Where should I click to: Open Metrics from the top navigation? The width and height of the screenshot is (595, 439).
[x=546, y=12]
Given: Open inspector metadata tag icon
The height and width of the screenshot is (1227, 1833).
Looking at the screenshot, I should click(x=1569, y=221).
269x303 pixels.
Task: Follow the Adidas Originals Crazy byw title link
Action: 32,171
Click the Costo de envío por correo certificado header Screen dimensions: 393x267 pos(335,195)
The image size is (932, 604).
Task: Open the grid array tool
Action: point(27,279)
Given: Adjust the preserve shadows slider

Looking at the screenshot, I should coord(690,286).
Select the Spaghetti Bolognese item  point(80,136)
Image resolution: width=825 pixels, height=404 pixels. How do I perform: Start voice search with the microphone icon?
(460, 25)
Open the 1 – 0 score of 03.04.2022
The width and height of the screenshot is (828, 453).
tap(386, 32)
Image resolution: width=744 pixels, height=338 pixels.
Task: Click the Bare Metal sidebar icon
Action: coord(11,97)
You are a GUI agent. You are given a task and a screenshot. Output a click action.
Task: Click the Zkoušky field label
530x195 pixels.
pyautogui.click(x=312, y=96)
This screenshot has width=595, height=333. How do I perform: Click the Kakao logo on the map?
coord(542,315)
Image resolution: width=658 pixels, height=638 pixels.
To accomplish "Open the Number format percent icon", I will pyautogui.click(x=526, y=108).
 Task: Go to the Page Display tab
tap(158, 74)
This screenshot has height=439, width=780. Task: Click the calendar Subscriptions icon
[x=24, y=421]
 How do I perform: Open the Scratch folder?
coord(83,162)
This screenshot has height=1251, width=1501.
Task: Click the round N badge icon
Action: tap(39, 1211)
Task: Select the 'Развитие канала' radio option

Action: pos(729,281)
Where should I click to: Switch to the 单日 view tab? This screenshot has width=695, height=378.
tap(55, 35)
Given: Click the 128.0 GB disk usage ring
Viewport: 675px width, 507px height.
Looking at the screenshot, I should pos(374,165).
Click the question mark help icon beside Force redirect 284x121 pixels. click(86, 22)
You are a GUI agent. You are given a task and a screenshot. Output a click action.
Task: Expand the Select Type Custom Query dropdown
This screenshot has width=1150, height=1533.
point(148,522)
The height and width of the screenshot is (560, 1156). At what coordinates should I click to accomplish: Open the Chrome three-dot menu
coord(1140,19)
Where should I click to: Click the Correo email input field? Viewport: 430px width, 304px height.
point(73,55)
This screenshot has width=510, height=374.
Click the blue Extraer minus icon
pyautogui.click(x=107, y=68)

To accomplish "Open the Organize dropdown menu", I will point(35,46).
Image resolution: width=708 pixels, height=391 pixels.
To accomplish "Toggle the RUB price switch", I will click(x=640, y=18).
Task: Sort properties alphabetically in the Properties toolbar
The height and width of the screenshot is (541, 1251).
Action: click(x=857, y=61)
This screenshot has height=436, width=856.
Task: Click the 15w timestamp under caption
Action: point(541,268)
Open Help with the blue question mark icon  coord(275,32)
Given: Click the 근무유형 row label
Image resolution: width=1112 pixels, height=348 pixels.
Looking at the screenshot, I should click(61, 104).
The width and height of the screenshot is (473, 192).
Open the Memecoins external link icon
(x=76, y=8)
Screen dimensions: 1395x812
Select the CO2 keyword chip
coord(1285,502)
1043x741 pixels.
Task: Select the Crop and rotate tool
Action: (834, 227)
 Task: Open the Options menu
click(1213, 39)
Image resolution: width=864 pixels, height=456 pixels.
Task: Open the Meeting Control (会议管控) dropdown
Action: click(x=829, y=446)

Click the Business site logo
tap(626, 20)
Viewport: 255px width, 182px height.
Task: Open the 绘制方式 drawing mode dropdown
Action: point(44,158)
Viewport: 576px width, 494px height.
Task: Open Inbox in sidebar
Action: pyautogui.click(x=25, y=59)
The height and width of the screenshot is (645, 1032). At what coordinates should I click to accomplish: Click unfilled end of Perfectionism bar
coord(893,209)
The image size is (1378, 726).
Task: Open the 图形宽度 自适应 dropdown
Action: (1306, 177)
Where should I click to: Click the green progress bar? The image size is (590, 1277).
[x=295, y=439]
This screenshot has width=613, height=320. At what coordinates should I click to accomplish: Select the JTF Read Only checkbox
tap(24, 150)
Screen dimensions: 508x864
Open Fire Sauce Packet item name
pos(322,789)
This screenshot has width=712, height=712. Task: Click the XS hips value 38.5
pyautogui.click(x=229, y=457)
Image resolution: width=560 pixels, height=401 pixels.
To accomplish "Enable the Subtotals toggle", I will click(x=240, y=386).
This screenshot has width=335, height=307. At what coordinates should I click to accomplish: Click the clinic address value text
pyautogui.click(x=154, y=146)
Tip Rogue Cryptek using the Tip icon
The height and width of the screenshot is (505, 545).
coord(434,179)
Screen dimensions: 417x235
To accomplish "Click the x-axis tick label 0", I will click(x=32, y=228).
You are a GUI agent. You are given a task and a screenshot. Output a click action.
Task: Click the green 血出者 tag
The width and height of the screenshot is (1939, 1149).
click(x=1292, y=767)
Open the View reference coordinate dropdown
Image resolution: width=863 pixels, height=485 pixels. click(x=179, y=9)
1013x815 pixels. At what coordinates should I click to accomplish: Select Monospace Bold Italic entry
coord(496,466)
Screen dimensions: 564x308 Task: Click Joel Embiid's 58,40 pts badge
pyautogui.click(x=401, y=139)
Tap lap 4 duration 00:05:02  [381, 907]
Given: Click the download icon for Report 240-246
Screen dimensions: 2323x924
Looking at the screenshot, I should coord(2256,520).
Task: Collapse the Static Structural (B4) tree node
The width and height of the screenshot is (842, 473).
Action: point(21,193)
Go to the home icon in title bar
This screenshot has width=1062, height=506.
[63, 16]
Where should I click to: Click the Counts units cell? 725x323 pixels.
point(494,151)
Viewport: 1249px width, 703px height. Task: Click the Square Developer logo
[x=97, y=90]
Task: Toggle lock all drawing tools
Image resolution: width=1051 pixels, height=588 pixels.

» TASK DESCRIPTION
Copy all of the data above line for line, with no changes.

» IN RESPONSE
Where should I click to: Open Metrics from the top navigation? The width and height of the screenshot is (595, 439).
[x=546, y=12]
Given: Open inspector metadata tag icon
The height and width of the screenshot is (1227, 1833).
Looking at the screenshot, I should click(x=1569, y=221).
269x303 pixels.
Task: Follow the Adidas Originals Crazy byw title link
Action: 32,171
Click the Costo de envío por correo certificado header Screen dimensions: 393x267 pos(335,195)
The image size is (932, 604).
Task: Open the grid array tool
Action: point(27,279)
Given: Adjust the preserve shadows slider

Looking at the screenshot, I should coord(690,286).
Select the Spaghetti Bolognese item  point(80,136)
Image resolution: width=825 pixels, height=404 pixels. How do I perform: Start voice search with the microphone icon?
(460, 25)
Open the 1 – 0 score of 03.04.2022
The width and height of the screenshot is (828, 453).
tap(386, 32)
Image resolution: width=744 pixels, height=338 pixels.
Task: Click the Bare Metal sidebar icon
Action: coord(11,97)
You are a GUI agent. You are given a task and a screenshot. Output a click action.
Task: Click the Zkoušky field label
530x195 pixels.
pyautogui.click(x=312, y=96)
This screenshot has width=595, height=333. How do I perform: Click the Kakao logo on the map?
coord(542,315)
Image resolution: width=658 pixels, height=638 pixels.
To accomplish "Open the Number format percent icon", I will pyautogui.click(x=526, y=108).
 Task: Go to the Page Display tab
tap(158, 74)
This screenshot has height=439, width=780. Task: Click the calendar Subscriptions icon
[x=24, y=421]
 How do I perform: Open the Scratch folder?
coord(83,162)
This screenshot has height=1251, width=1501.
Task: Click the round N badge icon
Action: tap(39, 1211)
Task: Select the 'Развитие канала' radio option

Action: pos(729,281)
Where should I click to: Switch to the 单日 view tab? This screenshot has width=695, height=378.
tap(55, 35)
Given: Click the 128.0 GB disk usage ring
Viewport: 675px width, 507px height.
Looking at the screenshot, I should pos(374,165).
Click the question mark help icon beside Force redirect 284x121 pixels. click(86, 22)
You are a GUI agent. You are given a task and a screenshot. Output a click action.
Task: Expand the Select Type Custom Query dropdown
This screenshot has width=1150, height=1533.
point(148,522)
The height and width of the screenshot is (560, 1156). At what coordinates should I click to accomplish: Open the Chrome three-dot menu
coord(1140,19)
Where should I click to: Click the Correo email input field? Viewport: 430px width, 304px height.
point(73,55)
This screenshot has width=510, height=374.
Click the blue Extraer minus icon
pyautogui.click(x=107, y=68)

To accomplish "Open the Organize dropdown menu", I will point(35,46).
Image resolution: width=708 pixels, height=391 pixels.
To accomplish "Toggle the RUB price switch", I will click(x=640, y=18).
Task: Sort properties alphabetically in the Properties toolbar
The height and width of the screenshot is (541, 1251).
Action: click(x=857, y=61)
This screenshot has height=436, width=856.
Task: Click the 15w timestamp under caption
Action: point(541,268)
Open Help with the blue question mark icon  coord(275,32)
Given: Click the 근무유형 row label
Image resolution: width=1112 pixels, height=348 pixels.
Looking at the screenshot, I should click(61, 104).
The width and height of the screenshot is (473, 192).
Open the Memecoins external link icon
(x=76, y=8)
Screen dimensions: 1395x812
Select the CO2 keyword chip
coord(1285,502)
1043x741 pixels.
Task: Select the Crop and rotate tool
Action: (834, 227)
 Task: Open the Options menu
click(1213, 39)
Image resolution: width=864 pixels, height=456 pixels.
Task: Open the Meeting Control (会议管控) dropdown
Action: click(x=829, y=446)

Click the Business site logo
tap(626, 20)
Viewport: 255px width, 182px height.
Task: Open the 绘制方式 drawing mode dropdown
Action: point(44,158)
Viewport: 576px width, 494px height.
Task: Open Inbox in sidebar
Action: pyautogui.click(x=25, y=59)
The height and width of the screenshot is (645, 1032). At what coordinates should I click to accomplish: Click unfilled end of Perfectionism bar
coord(893,209)
The image size is (1378, 726).
Task: Open the 图形宽度 自适应 dropdown
Action: (1306, 177)
Where should I click to: Click the green progress bar? The image size is (590, 1277).
[x=295, y=439]
This screenshot has width=613, height=320. At what coordinates should I click to accomplish: Select the JTF Read Only checkbox
tap(24, 150)
Screen dimensions: 508x864
Open Fire Sauce Packet item name
pos(322,789)
This screenshot has width=712, height=712. Task: Click the XS hips value 38.5
pyautogui.click(x=229, y=457)
Image resolution: width=560 pixels, height=401 pixels.
To accomplish "Enable the Subtotals toggle", I will click(x=240, y=386).
This screenshot has width=335, height=307. At what coordinates should I click to accomplish: Click the clinic address value text
pyautogui.click(x=154, y=146)
Tip Rogue Cryptek using the Tip icon
The height and width of the screenshot is (505, 545).
coord(434,179)
Screen dimensions: 417x235
To accomplish "Click the x-axis tick label 0", I will click(x=32, y=228).
You are a GUI agent. You are given a task and a screenshot. Output a click action.
Task: Click the green 血出者 tag
The width and height of the screenshot is (1939, 1149).
click(x=1292, y=767)
Open the View reference coordinate dropdown
Image resolution: width=863 pixels, height=485 pixels. click(x=179, y=9)
1013x815 pixels. At what coordinates should I click to accomplish: Select Monospace Bold Italic entry
coord(496,466)
Screen dimensions: 564x308 Task: Click Joel Embiid's 58,40 pts badge
pyautogui.click(x=401, y=139)
Tap lap 4 duration 00:05:02  [381, 907]
Given: Click the download icon for Report 240-246
Screen dimensions: 2323x924
Looking at the screenshot, I should coord(2256,520).
Task: Collapse the Static Structural (B4) tree node
The width and height of the screenshot is (842, 473).
Action: point(21,193)
Go to the home icon in title bar
This screenshot has width=1062, height=506.
[63, 16]
Where should I click to: Click the Counts units cell? 725x323 pixels.
point(494,151)
Viewport: 1249px width, 703px height. Task: Click the Square Developer logo
[x=97, y=90]
Task: Toggle lock all drawing tools
Image resolution: width=1051 pixels, height=588 pixels.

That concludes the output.